3. 發現了調節磷酸化信號轉導的全新方式，突破了磷酸化是終端化的、在細胞內不可被進一步共價修飾的傳統概念；

4. 定義了一種新型的蛋白質翻譯后修飾，即ADPylation修飾；

5. 揭示了病原菌利用同一效應蛋白既保護宿主泛素通路，又抑制宿主免疫防御，達到與宿主短期共存目的，實現“綿里藏針”的致病策略（圖4）；

6. LnaB家族的發現揭示了一種病原菌保守的調節宿主信號通路的機制，為病原菌致病性和效應蛋白的研究提供新思路。
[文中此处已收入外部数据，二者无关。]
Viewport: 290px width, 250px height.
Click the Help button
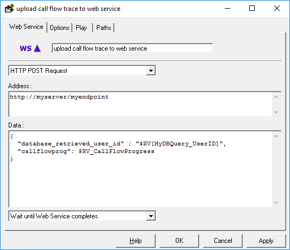135,241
這項研究鑒定出的ADPylation修飾，擴展人們對蛋白質翻譯后修飾的認識，證明了磷酸化蛋白磷酰基團修飾的可行性，為蛋白質功能和信號轉導提供新的調控機制。由于Src家族激酶在人類多種疾病中發揮重要作用，對LnaB的獨特活性進行開發，對相關疾病治療具有潛在的應用價值。進一步研究LnaB家族效應蛋白的功能，將開辟病原菌效應蛋白研究的新方向。
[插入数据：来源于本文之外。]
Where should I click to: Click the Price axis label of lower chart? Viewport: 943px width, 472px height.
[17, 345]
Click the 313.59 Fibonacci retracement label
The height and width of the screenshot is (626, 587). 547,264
博士生王婷、碩士生宋曉楠和博士后譚加興為本文的共同第一作者，朱永群教授、周艷研究員和劉小云研究員為本文共同通訊作者，參與研究的還有博士生冼偉、周星彤、虞銘汝、王小飛、徐艷、吳婷、苑軻軻、冉宇和楊兵教授、范高峰教授。其中劉小云研究員、冼偉和周星彤分別在質譜分析和結構方面做了重要貢獻，范高峰教授在磷酸化多肽和磷酸化信號轉導方面提供了熱情幫助。該研究的順利實施還要感謝清華大學江鵬、浙江大學余奕、馮新華、徐平龍、南京醫科大學季晨博、中山大學陸勇軍和普渡大學羅招慶等教授們的大力支持。該研究獲得了國家基金委、科技部重點研發專項、中組部青年拔尖人才等資助。